Cyber NINJA Archives

2016年からの旧ブログを整理・修正して収納します。

Cross Border DATA Flows(1)

 以前Googleがデータセンターの電力を丸々オフにして、そのデータとタスクを丸ごと他の遠く離れたデータセンターに移す荒業をご紹介した。ITを使って何らかのタスクをすることは、地理的・物理的要素から徐々に離れていったのをご理解いただけたかと思う。

 21世紀になって、その極めつけが登場した。「クラウド・コンピューティング」である。サーバーもストレージも、みんな雲の上にあるという考え方。こういうことをやってとタスクを投げて、結果は手に入れることができるのだが、一体どの機器がどう動いてどこにデータがあって、ということはユーザは知る必要が無い(実際はだれにもわからない)コンピュータ利用方法である。これは、

(1)高速のネットワークが整備され、大量データの通信ができるようになった。

(2)サーバー・ストレージなど製品のコストが劇的に下がり、膨大な資源を利用できるようになった。

* [演習課題] クラウド・コンピューティングについての文章のうち、「2016年からの旧ブログを整理・修正して収納します。」から「源を利用できるようになった。」までの部分を一字も変えずに書き写してください。

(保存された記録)

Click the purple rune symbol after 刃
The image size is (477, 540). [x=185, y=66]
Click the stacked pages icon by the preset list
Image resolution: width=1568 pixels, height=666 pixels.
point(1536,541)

* [課題の解答]
2016年からの旧ブログを整理・修正して収納します。

Cross Border DATA Flows(1)

 以前Googleがデータセンターの電力を丸々オフにして、そのデータとタスクを丸ごと他の遠く離れたデータセンターに移す荒業をご紹介した。ITを使って何らかのタスクをすることは、地理的・物理的要素から徐々に離れていったのをご理解いただけたかと思う。

 21世紀になって、その極めつけが登場した。「クラウド・コンピューティング」である。サーバーもストレージも、みんな雲の上にあるという考え方。こういうことをやってとタスクを投げて、結果は手に入れることができるのだが、一体どの機器がどう動いてどこにデータがあって、ということはユーザは知る必要が無い(実際はだれにもわからない)コンピュータ利用方法である。これは、

(1)高速のネットワークが整備され、大量データの通信ができるようになった。

(2)サーバー・ストレージなど製品のコストが劇的に下がり、膨大な資源を利用できるようになった。